El chivato
POV de Marino
La cámara oculta tenía un cierto atractivo oscuro, escondida en el vientre olvidado de una fábrica que alguna vez prosperó. Las luces de arriba parpadeaban, proyectando un brillo casi teatral en la escena, como si las paredes estuvieran listas para escenificar una obra macabra.
"¡Arrghh!", el sonido del dolor cortó el aire, una nota áspera en el espacio por lo demás quieto.
"Por favor, no fui yo, jefe, lo juro por mi vida," gimió, su voz impregnada de desesperación. Uno de mis hombres acababa de rociar sus dedos destrozados con alcohol, y el hombre—Bianchi—estaba en agonía. Pero para mí, esto no se trataba solo de infligir dolor. Se trataba de enviar un mensaje.
Salí de las sombras.
"Bianchi," lo miré a los ojos, permitiendo que un atisbo de empatía se reflejara en mi rostro mientras me enderezaba.
"Siempre has sido uno de los mejores, Bianchi. Inteligente, ingenioso," lo elogié, mi tono cálido pero con un trasfondo de acero. Toqué la herida en su mejilla, un gesto que era casi tierno.

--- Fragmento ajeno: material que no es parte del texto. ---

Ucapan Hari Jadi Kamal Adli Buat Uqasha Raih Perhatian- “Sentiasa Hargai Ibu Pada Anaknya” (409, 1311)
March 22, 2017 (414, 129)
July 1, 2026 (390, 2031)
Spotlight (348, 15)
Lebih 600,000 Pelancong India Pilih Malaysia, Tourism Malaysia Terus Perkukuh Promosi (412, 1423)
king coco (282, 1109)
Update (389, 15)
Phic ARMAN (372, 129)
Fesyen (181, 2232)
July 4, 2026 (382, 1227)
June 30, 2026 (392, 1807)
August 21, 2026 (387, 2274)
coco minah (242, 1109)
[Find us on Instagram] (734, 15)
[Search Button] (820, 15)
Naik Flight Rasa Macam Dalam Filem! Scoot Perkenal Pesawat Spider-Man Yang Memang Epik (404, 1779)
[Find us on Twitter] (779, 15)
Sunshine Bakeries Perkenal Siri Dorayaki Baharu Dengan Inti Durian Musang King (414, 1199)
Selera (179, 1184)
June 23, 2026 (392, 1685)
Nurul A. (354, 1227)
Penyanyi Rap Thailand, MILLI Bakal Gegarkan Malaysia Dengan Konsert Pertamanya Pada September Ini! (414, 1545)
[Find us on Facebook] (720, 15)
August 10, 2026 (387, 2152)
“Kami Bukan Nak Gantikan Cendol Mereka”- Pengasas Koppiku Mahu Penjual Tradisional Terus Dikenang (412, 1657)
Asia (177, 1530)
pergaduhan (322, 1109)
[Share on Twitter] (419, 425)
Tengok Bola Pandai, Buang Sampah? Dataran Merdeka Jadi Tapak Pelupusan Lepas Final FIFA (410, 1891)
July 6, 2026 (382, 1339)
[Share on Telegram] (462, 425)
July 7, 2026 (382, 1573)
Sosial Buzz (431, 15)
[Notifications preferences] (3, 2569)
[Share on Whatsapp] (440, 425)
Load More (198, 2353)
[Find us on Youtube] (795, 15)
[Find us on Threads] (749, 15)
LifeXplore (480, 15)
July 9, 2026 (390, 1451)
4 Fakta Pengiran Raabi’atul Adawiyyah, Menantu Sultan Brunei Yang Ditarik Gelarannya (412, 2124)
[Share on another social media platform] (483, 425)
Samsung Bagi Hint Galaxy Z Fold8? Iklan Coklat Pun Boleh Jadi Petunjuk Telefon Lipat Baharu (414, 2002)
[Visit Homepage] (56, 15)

Su cuerpo se estremeció con un sollozo.
"Verás, el problema es que no puedo tener dudas en mis filas. Las dudas llevan a la debilidad. Y detesto la debilidad," expliqué, mis palabras suaves pero cargadas con el peso de la finalización.
Caminé hacia la caja de herramientas y saqué la pistola. El metal brillaba en mi mano como si fuera una extensión de mi propia voluntad.

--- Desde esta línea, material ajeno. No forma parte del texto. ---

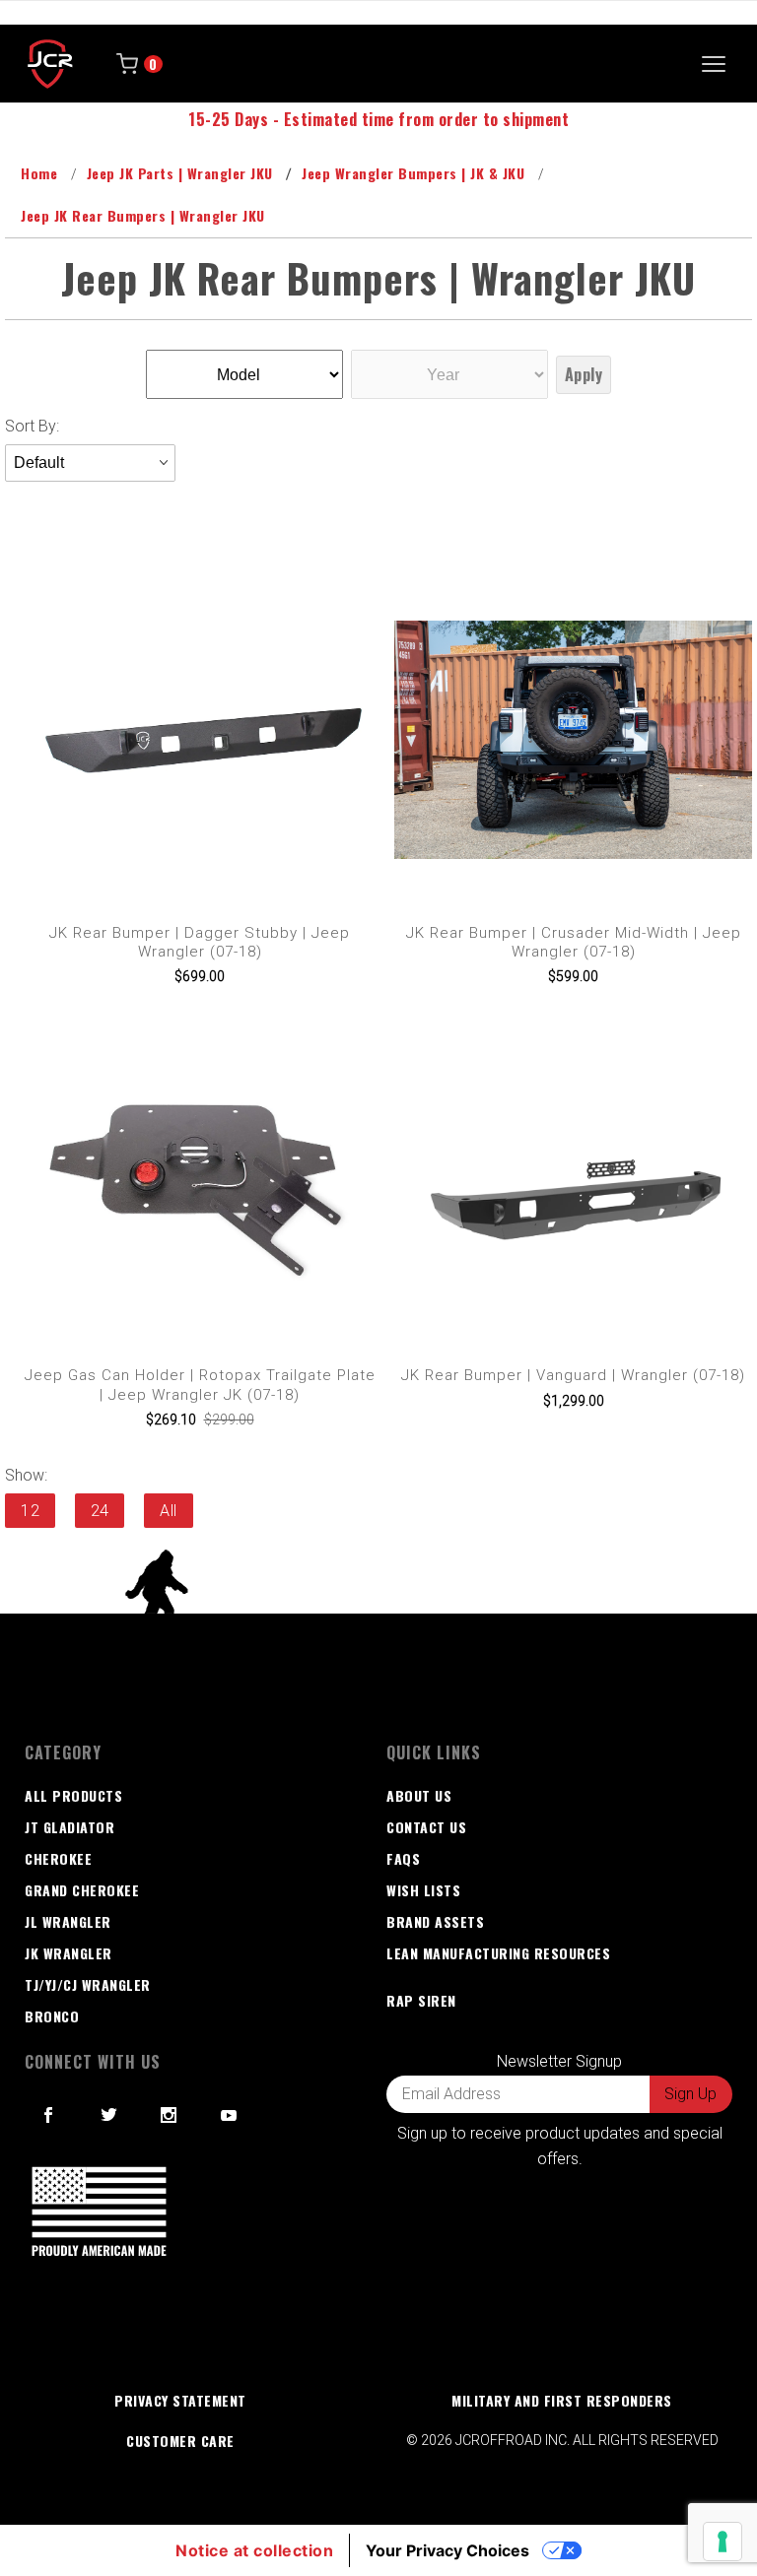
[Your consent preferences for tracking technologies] (722, 2541)
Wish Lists (423, 1890)
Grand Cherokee (82, 1890)
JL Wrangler (68, 1921)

"Marino, he sido leal, he sido—" las protestas de Bianchi se derramaron en un torrente frenético.
Le sonreí, una sonrisa desarmante que no alcanzaba mis ojos.
"Todos dicen eso justo antes del final. Pero no te preocupes, solo estamos teniendo una conversación," lo tranquilicé, el encanto en mi voz desmentía la fría intención de mis acciones.
Al dar la señal, una capucha fue deslizada sobre su cabeza, arrebatándole la visión, dejándolo en la oscuridad.
"No hagas esto, Marino, te arrepentirás—él vendrá por ti," la voz de Bianchi estaba amortiguada, pero el miedo era palpable.
Me incliné cerca, mi voz un susurro que solo él podía escuchar.
"La vida está llena de arrepentimientos, Bianchi, pero yo no soy el que los va a tener," dije con una sonrisa, y luego, sin dudarlo, apreté el gatillo.
El sonido fue agudo y definitivo. Limpié cuidadosamente la pistola, preservando su brillo, y la coloqué de nuevo con un sentido de ritual.
"Ya saben qué hacer," les dije a mis hombres. Me alejé, dejando a Bianchi y la oscuridad atrás. La gravedad de mis acciones no pesaba en mis pasos.